3. 中期経営計画の進捗状況2020年3月期を最終年度とする中期経営計画では、経営環境の大きな変化を事業拡大のチャンスと捉え、将来の持続的な成長に向けた事業基盤を構築する期間と位置付け、各種施策に取り組んできた。

ファインケミカル事業では、海外市場の開拓が欧州、アジア向けで進んでいるほか、国内では自動車美装の再定義による車内向け製品の拡充、業務用市場の開拓、TPMSの乗用車向けへの展開など当初の目標からはやや遅れているものの、徐々にその成果が表れ始めている。

また、ポーラスマテリアル事業では既存市場(半導体等ハイテク市場)だけでなく、新規市場(医療分野等)の育成を成長施策として取り組んでいる。

具体的には、インフルエンザ検査キット内部の吸液材等での実績を基に、インフルエンザ以外の検査用(結核用、ウイルス検査等)に横展開し、将来的には部材提供から自社で完成品まで製造していくことを目標としており、既に一般医療機器(クラスI)製品の製造販売業許可も取得するなど、事業基盤の構築を進めている。

業績数値目標に関しては、投資期間との位置付けで保守的な計画を立てていたこともあり、達成できる見通しだ。

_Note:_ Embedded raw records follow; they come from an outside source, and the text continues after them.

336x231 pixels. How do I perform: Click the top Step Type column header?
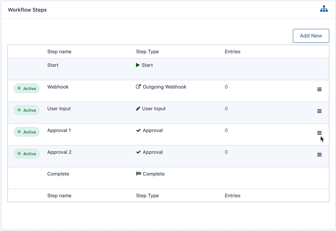tap(147, 52)
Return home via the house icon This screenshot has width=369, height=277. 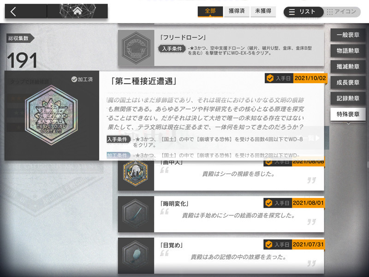tap(77, 11)
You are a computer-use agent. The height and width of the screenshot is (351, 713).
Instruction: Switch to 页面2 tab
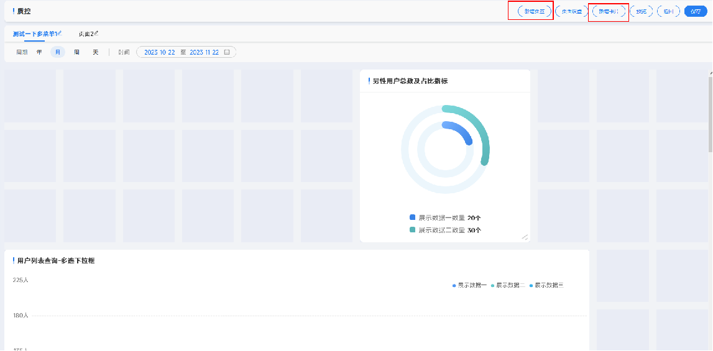pyautogui.click(x=85, y=34)
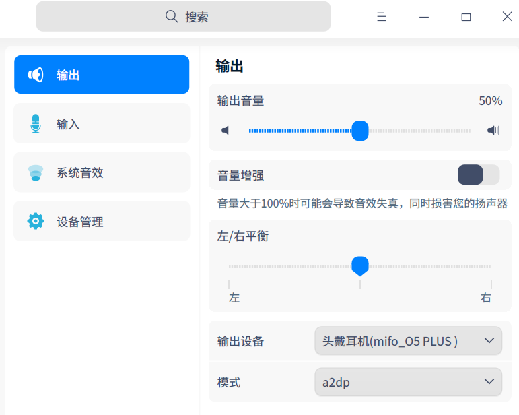Click the low-volume speaker icon left of slider
The width and height of the screenshot is (519, 415).
click(x=226, y=130)
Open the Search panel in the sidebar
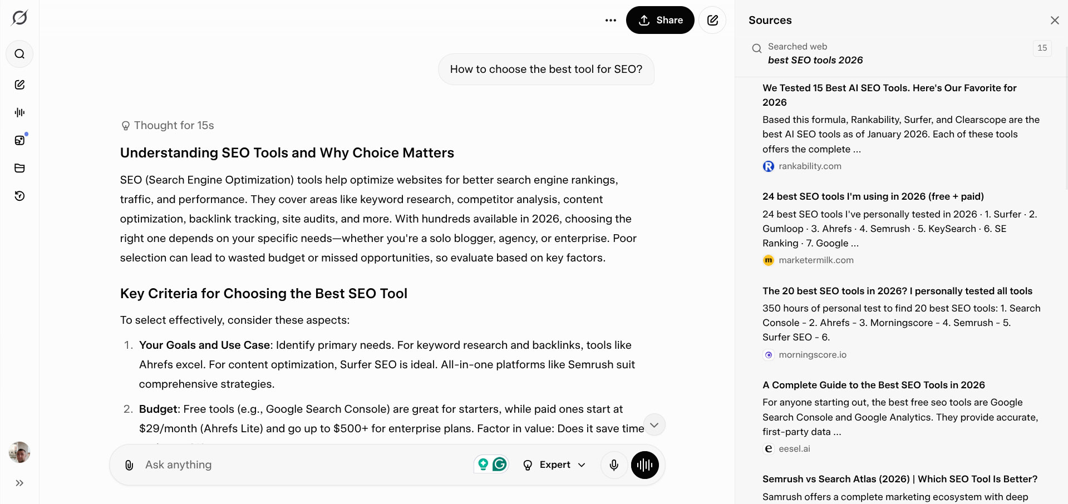The image size is (1068, 504). [19, 54]
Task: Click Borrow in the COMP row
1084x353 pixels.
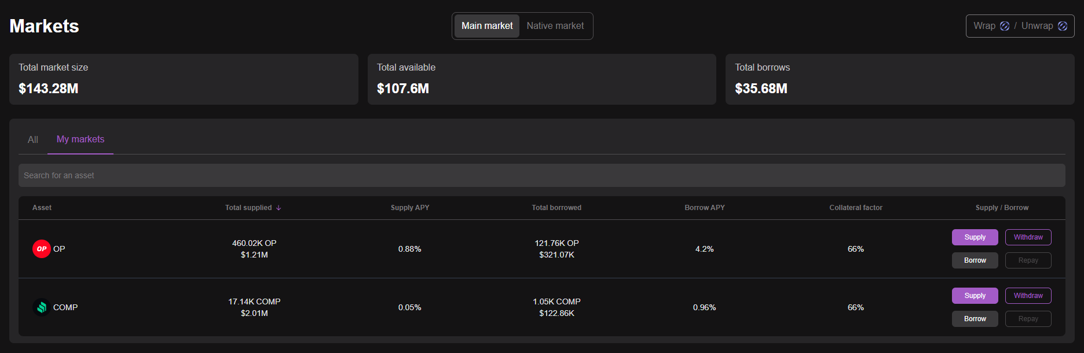Action: click(x=975, y=319)
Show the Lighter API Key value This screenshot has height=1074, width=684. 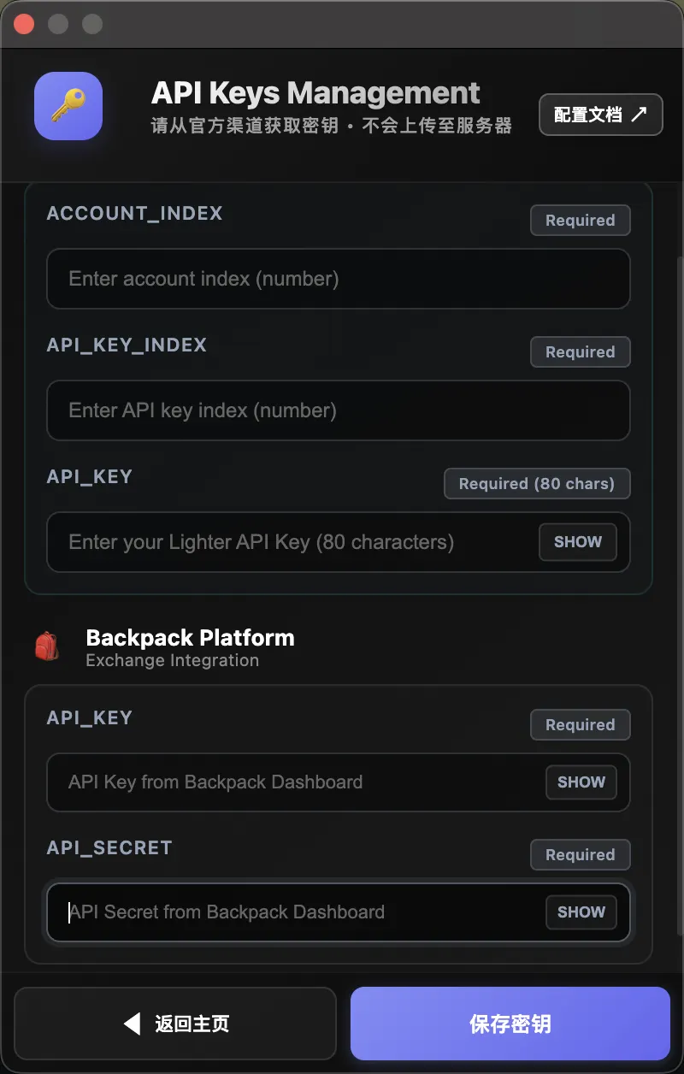point(577,542)
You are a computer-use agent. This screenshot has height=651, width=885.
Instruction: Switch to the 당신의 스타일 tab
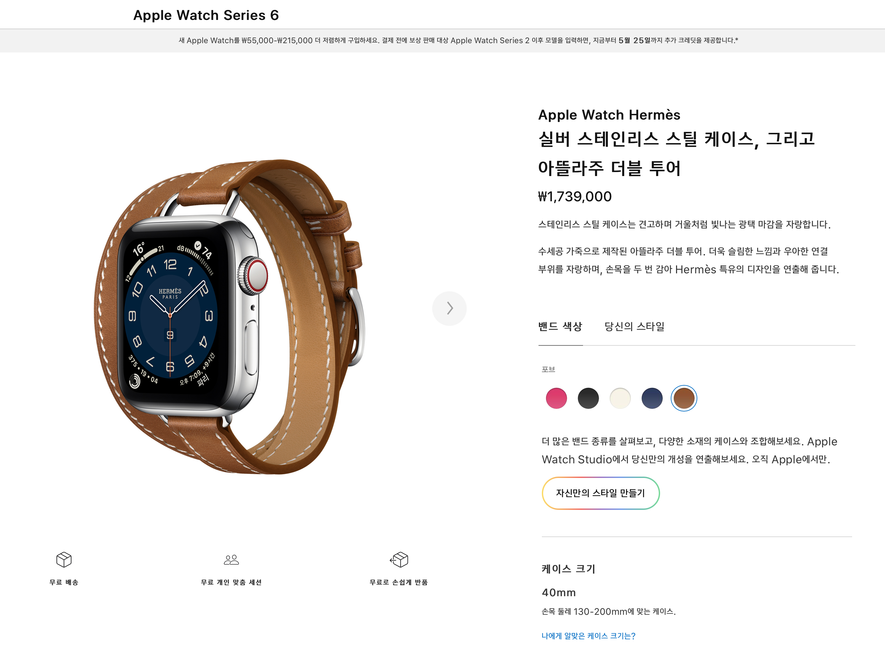pos(634,326)
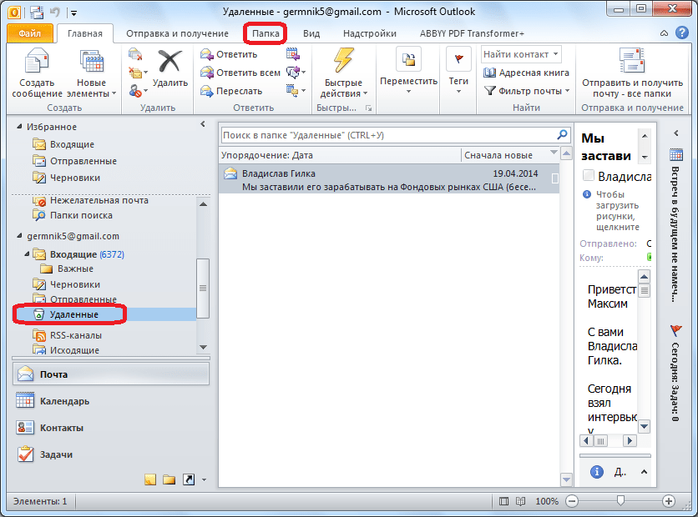Switch to the Folder ribbon tab
This screenshot has height=517, width=698.
(x=266, y=33)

2020年3月期決算と同時期に発表見込みの次期中期経営計画では、2020年3月期までに目標を達成できなかった施策についても継続して取り組んでいく方針となっており、新たな施策も含めてその内容が注目される。

4. 株主還元策株主還元については、安定的な配当の継続を基本方針とし、目安としては営業利益の20%としている。

2020年3月期の1株当たり配当金は前期比1.0円増配の24.0円を予定しており、配当性向で28.6%の水準となる。